New Treasures: Magic and Loss by Nancy A. Collins
Nancy A. Collins has had a long and distinguished career in dark fantasy. Her first novel, Sunglasses After Dark (1989), became an immediate classic of vampire fiction, and her character Sonja Blue went on to appear in two additional novels: In The Blood (1992), and Paint It Black (1995). Her three-volume Vamps series from HarperTeen began in 2008, and her brand new adult series Golgotham began in 2010 with Right Hand Magic, followed a year later by Left Hand Magic.
The third volume, Magic and Loss, arrived last week, and it continues the tale of Tate Eresby, an artist who moves to Golgotham, Manhattan’s centuries-old supernatural district. The neighborhood is populated by creatures from myth and legend, but its most prominent citizens are the Kymera, a race of witches who maintain an uneasy truce with New York’s human population.
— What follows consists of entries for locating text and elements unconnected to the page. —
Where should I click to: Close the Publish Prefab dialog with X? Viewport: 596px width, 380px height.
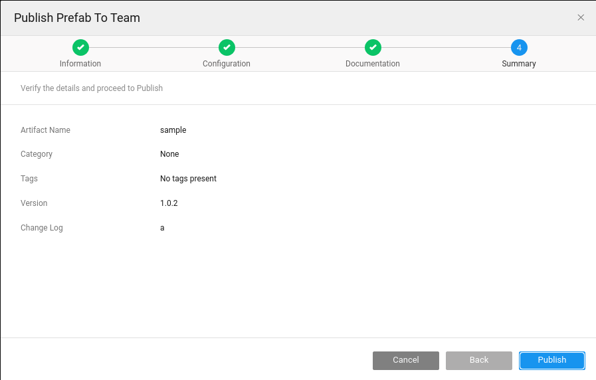581,17
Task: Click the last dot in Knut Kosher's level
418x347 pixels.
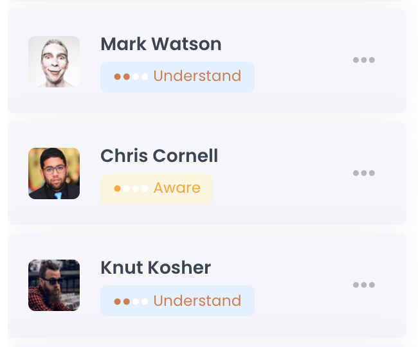Action: coord(145,301)
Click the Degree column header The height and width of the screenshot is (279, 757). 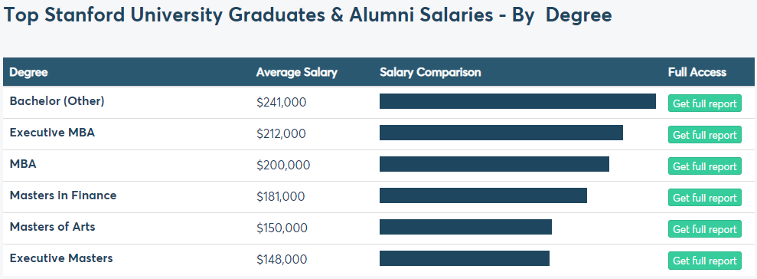pos(28,72)
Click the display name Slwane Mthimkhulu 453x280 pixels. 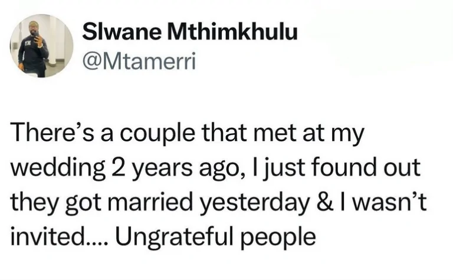[x=190, y=33]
It has been several months since Tate Eresby developed her new magical ability to bring whatever she creates to life, but she is still learning to control her power. Struggling to make a living as an artist, she and Hexe can barely make ends meet, but they are happy.
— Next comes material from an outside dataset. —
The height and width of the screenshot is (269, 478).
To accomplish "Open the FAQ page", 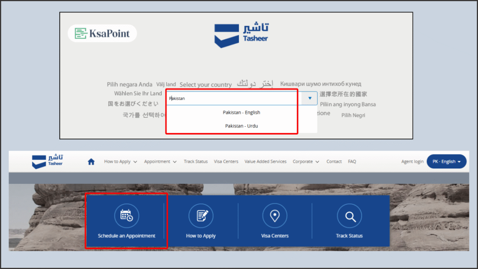I will pos(352,161).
That is until Golgotham’s criminal overlord Boss Marz is released from prison, bent on revenge against the couple responsible for putting him there. Hexe’s right hand is destroyed, leaving him unable to conjure his benign magic. Attempts to repair the hand only succeed in plunging Hexe into a darkness that can’t be lifted — even by news that Tate is carrying his child.
Now, with her pregnancy seeming to progress at an astonishing rate, Tate realizes that carrying a possible heir to the Kymeran throne will attract danger from all corners, even beyond the grave…
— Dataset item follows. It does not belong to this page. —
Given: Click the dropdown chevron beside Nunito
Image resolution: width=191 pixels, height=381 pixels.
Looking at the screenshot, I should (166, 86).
Nancy Collins has been writing dark urban fantasy since before it existed as a sub-genre, and she still does it far better than most. Magic and Loss was published November 5th by Roc; it is 290 pages, priced at $7.99 for both paperback and digital versions.
See all of our recent New Treasures here.
Not that titles should be shelved once used, but I cannot help thinking of Lou Reed, who died just a week or so ago, and his ever so mournful release, MAGIC AND LOSS. A difficult and prickly work, that, and a long way from most of what we call fantasy.